[Python-Dev] Mapping Darwin 8.2.0 to Mac OS X 10.4.2 in platform.py
Bob Ippolito
bob at redivi.com
Thu Sep 22 05:44:31 CEST 2005
On Sep 21, 2005, at 11:26 PM, Guido van Rossum wrote:
> The platform module has a way to map system names such as returned by
> uname() to marketing names. It maps SunOS to Solaris, for example. But
> it doesn't map Darwin to Mac OS X. I think I know how to map Darwin
> version numbers to OS X version numbers: from
> http://www.opensource.apple.com/darwinsource/ it is clear that OS X
> 10.a.b corresponds to Darwin (a+4).b, except for OS X versions <=
> 10.1. I'd be happy to write the code and add it to system_alias() in
> platform.py.

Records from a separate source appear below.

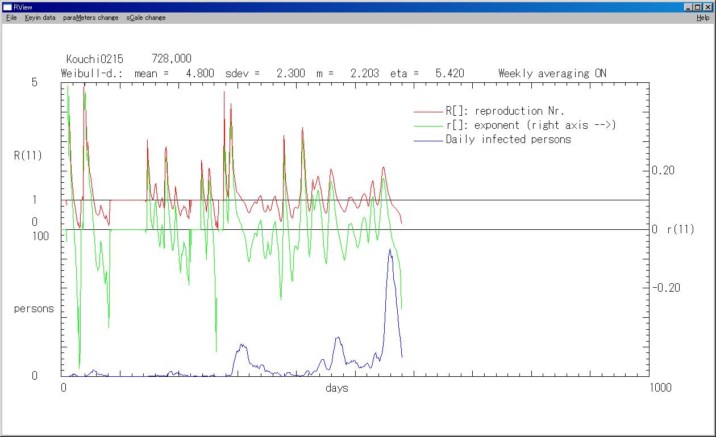716x437 pixels.
Task: Click the R(11) left axis label
Action: pos(28,156)
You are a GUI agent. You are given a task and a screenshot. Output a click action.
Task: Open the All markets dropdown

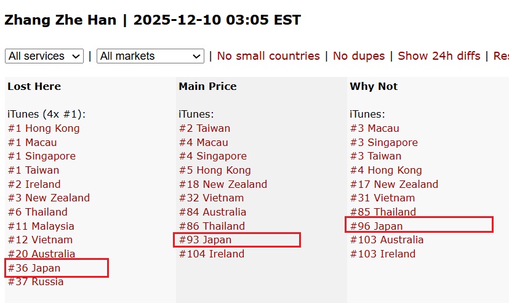(150, 56)
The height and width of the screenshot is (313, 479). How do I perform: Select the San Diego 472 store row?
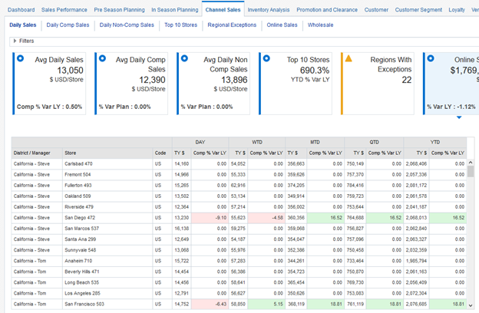(79, 217)
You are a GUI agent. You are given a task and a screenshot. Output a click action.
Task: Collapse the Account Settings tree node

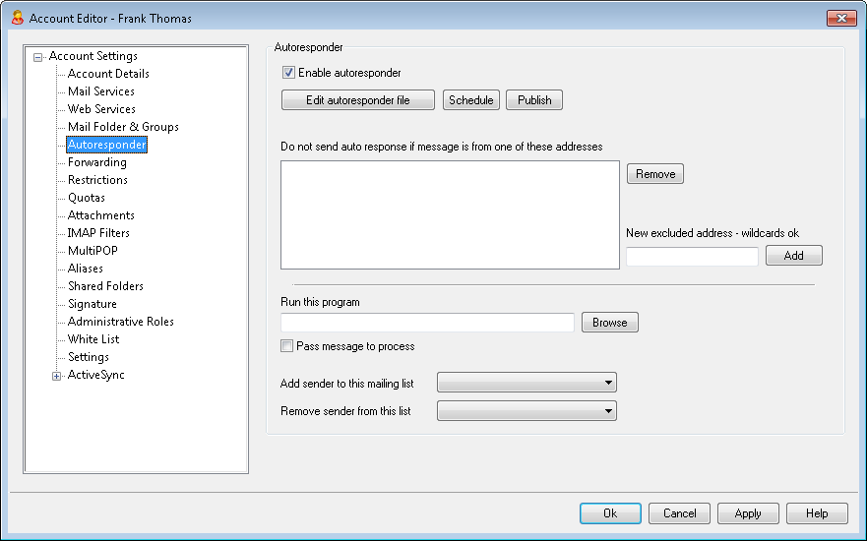[37, 57]
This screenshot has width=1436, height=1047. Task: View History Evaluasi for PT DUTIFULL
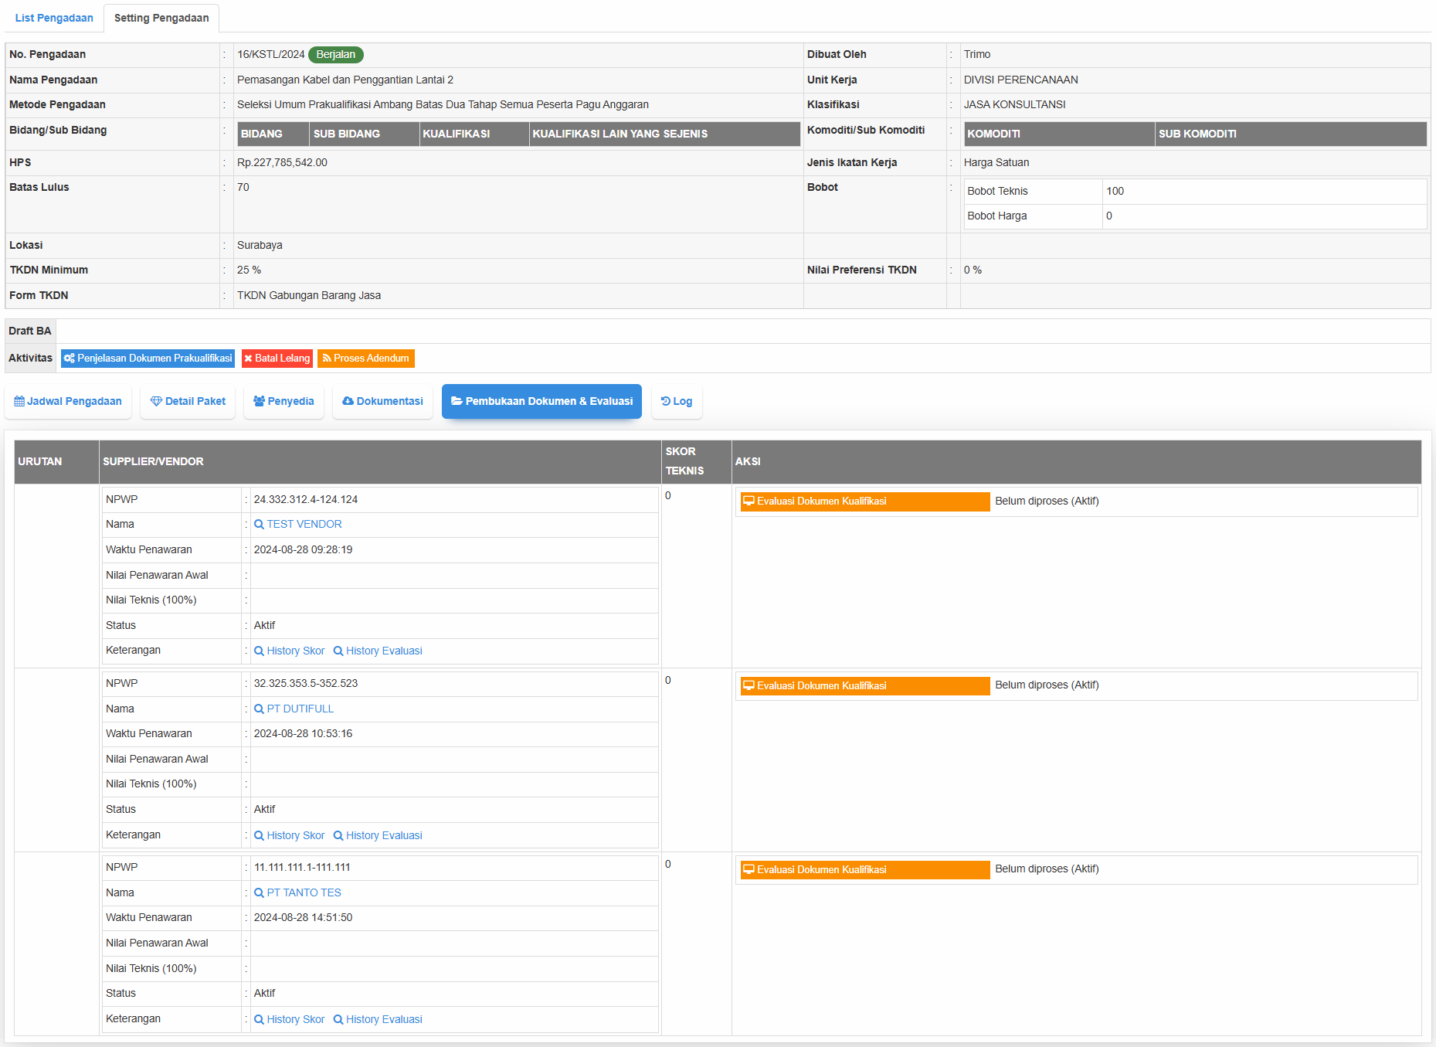[x=378, y=836]

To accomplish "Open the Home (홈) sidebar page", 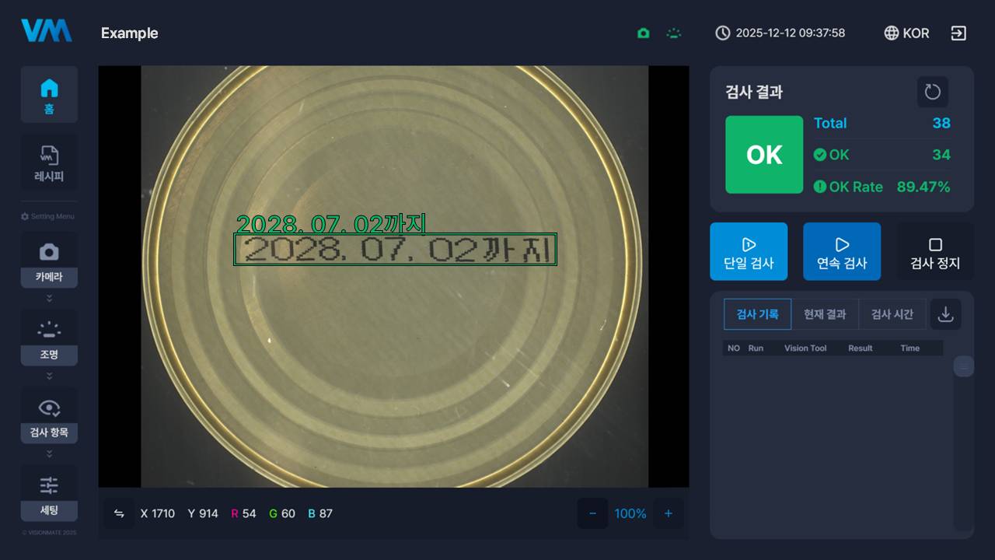I will click(49, 95).
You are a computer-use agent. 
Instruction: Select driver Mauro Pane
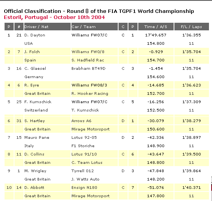pos(37,137)
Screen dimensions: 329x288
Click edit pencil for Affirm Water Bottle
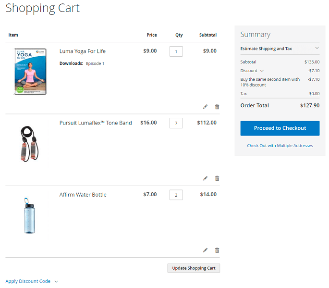pos(206,250)
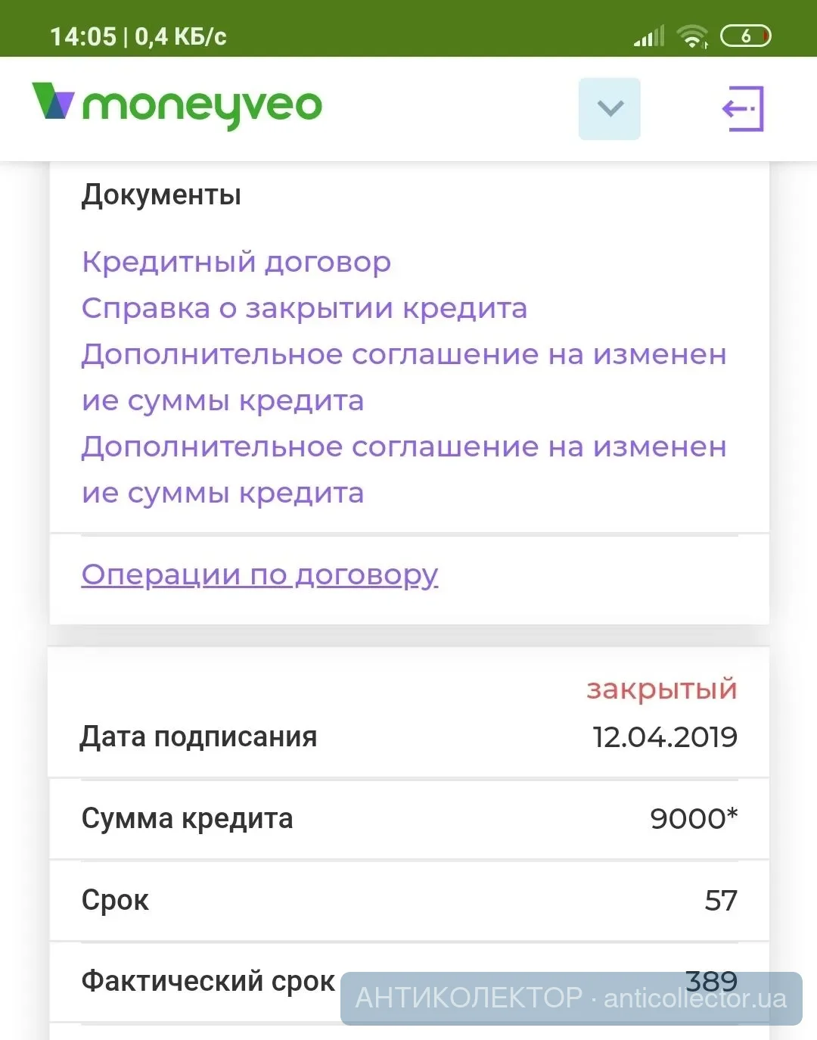Click the закрытый status label
The image size is (817, 1040).
point(661,689)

Is this a good idea?
No, it's not. There are other mismatches between Mac OS X version
and Darwin kernel version (e.g. 10.3.0 and 10.3.1 used the same
kernel version).
The only correct way to do it with public API is to use gestalt,
which platform.mac_ver() does. There are other ways (reading a
plist, parsing the output of /usr/bin/sw_vers, using the same SPI
that /usr/bin/sw_vers uses...), but gestalt is the only public API.
The one caveat with platform.mac_ver() is that it was broken for some
version(s) of Python. I don't remember when that was fixed. It
definitely works for Python 2.3.5 (ships with Mac OS X 10.4) and
Python 2.4.1, but I'm relatively certain it was broken with the
Python 2.3.0 that shipped with Mac OS X 10.3, and perhaps also the
Python 2.2.0 that shipped with Mac OS X 10.2.
Anyway, this information isn't in the uname. You can guess with the
uname, but it requires lots of special cases and maintenance.